“Il più grande spreco nel mondo è la differenza tra ciò che siamo e ciò che potremmo diventare.” (Ben Herbster)
Nel mondo del lavoro, come nella vita, si ricercano sistematicamente situazioni dove l’abitudinarietà e la ripetizione possano far sentire la singola persona al sicuro, in pratica la ricerca costante di uno stato di benessere fatto di routines quotidiane che allontanino lo stress e l’ansia.
È nella natura umana cercare una confort-zone, un luogo mentale (anche) professionale che possa dare la sensazione di aver tutto sotto controllo all’interno di un ciclo lavorativo ripetitivo e costantemente prevedibile.
E, come si sa, uscire dalla propria zona di confort porta all’aumento inevitabile dei dubbi, della sensazione di rischio, di incertezza; porta però anche alla possibilità di migliorare, di affrontare nuove sfide e provare nuove strade, di imparare nuovi metodi di lavoro.
Ecco quindi, il grande dilemma, cercare nuove strade o rimanere ancorati alla sicurezza abitudinaria.
Se guardiamo in internet “confort-zone” troviamo moltissimi post che ne parlano come di uno stato di tossicità aziendale, fatto di abitudini che tengono tutti fermi al palo, privo di stimoli ed interessi, in pratica aziende che hanno i propri dipendenti in uno stato di zombie generalizzato.
Ed ecco che compaiono infiniti consigli per come uscirne, vie di fuga da applicare pedissequamente per ritrovare creatività, produttività, problems solving.
D’altra parte, i lavoratori che si muovono all’interno di un cerchio protetto, dove la certezza delle loro azioni è data da una costante e continua ripetizione, danno all’azienda e ai suoi collaboratori quella fiducia di essere una macchina ben oliata dove ognuno sa esattamente quale sia il proprio ruolo e la direzione in cui andare.
Siamo quindi così sicuri che sia così negativa la confort-zone?
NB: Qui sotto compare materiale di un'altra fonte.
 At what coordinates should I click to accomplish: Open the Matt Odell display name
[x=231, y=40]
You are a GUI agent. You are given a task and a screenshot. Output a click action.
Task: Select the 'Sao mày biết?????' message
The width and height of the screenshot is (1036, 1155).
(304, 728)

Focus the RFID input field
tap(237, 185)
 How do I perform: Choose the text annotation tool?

Non è che uscendone rischiamo di cadere in una panic-zone?
La verità è che nel mondo del lavoro si deve sempre trovare il giusto equilibrio tra abitudinarietà e novità, i cambiamenti non devono mai essere repentini improvvisi o violenti, ma contemporaneamente non si deve mai rimanere in stasi totale.
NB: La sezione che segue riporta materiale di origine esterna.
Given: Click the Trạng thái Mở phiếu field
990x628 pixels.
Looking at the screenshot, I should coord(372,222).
La corretta soluzione è data dal concepire le giornate lavorative come un flusso lento ma continuo, conquistare spazi di tranquillità per poi lentamente e costantemente uscirne tutti insieme verso altri spazi di confort.
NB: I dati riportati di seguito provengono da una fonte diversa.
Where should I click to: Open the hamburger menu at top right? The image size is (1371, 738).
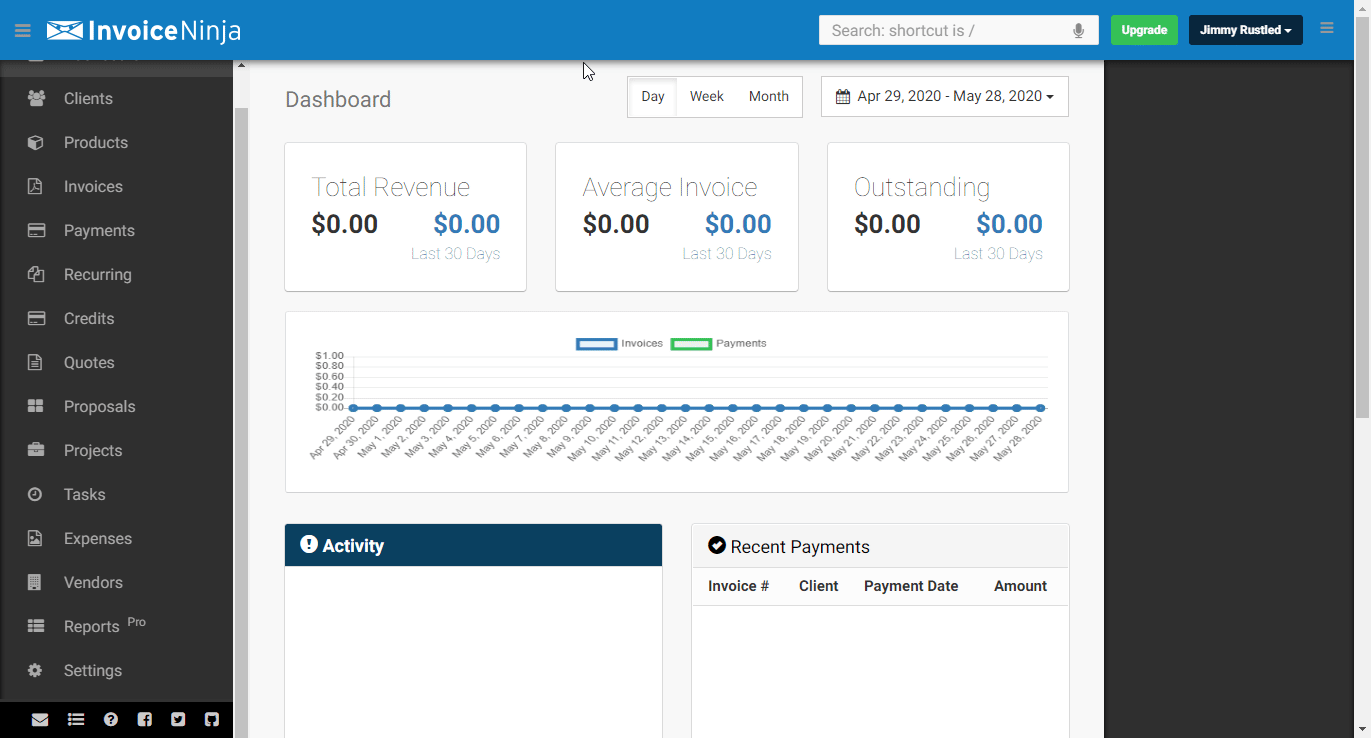tap(1327, 29)
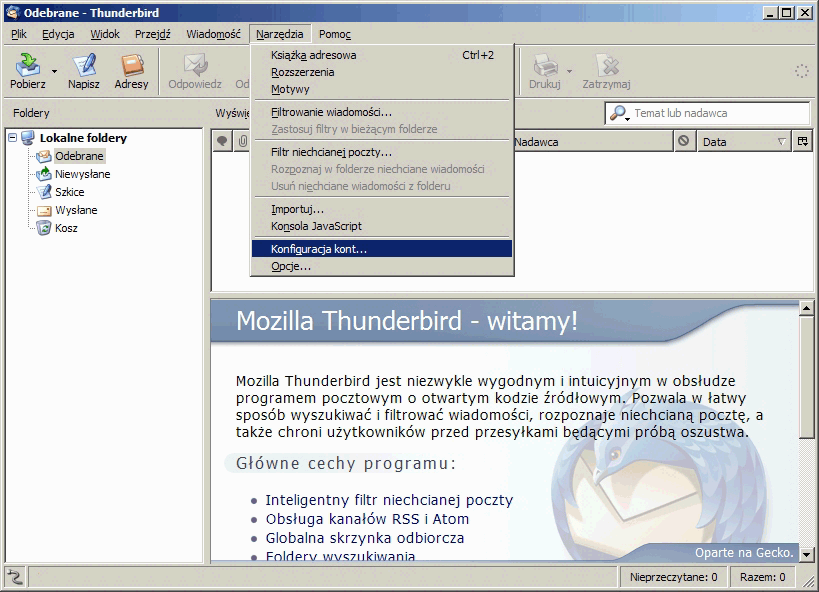Image resolution: width=819 pixels, height=592 pixels.
Task: Click the Temat lub nadawca search field
Action: [715, 114]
Si tratta di una azione quasi impercettibile, tranne per chi la dirige, richiede infatti che all’interno dell’azienda vi sia sempre chi abbia una visione ben precisa delle direzioni che vanno prese e di come muovere i propri collaboratori per seguirne il percorso.
Come si può fare, quali strategie vanno messe in campo per muovere tutti fuori dalla propria zona di sicurezza senza scardinare il funzionamento dell’azienda, traghettando i lavoratori in una nuova zona di confort migliorativa della precedente?
Si tratta di ragionare sempre in termini di piccoli passi, che permettano a tutti di riadattarsi prima di procedere con un nuovo passo.
Vogliamo fare un esempio concreto? la tecnologia corre a velocità stratosferiche, è materialmente impossibile stare al passo con tutte le novità. Questo però non significa che si debba rimanere ancorati alla macchina da scrivere, alla calcolatrice ed alla carta stampata.
Quindi, un buon direttore d’orchestra aziendale introduce le innovazioni tecnologiche per fasi, abituando di volta in volta tutta la squadra al cambiamento, monitorandone i risultati, per poi introdurre un ulteriore step del cambiamento tecnologico. Lentamente ma costantemente.
L’argomento è stato qui trattato volutamente in modo sintetico e semplificato ad uso esclusivo dei clienti dello studio, di conseguenza, non costituisce un parere giuridico né può in alcun modo considerarsi come sostitutivo di una consulenza specifica.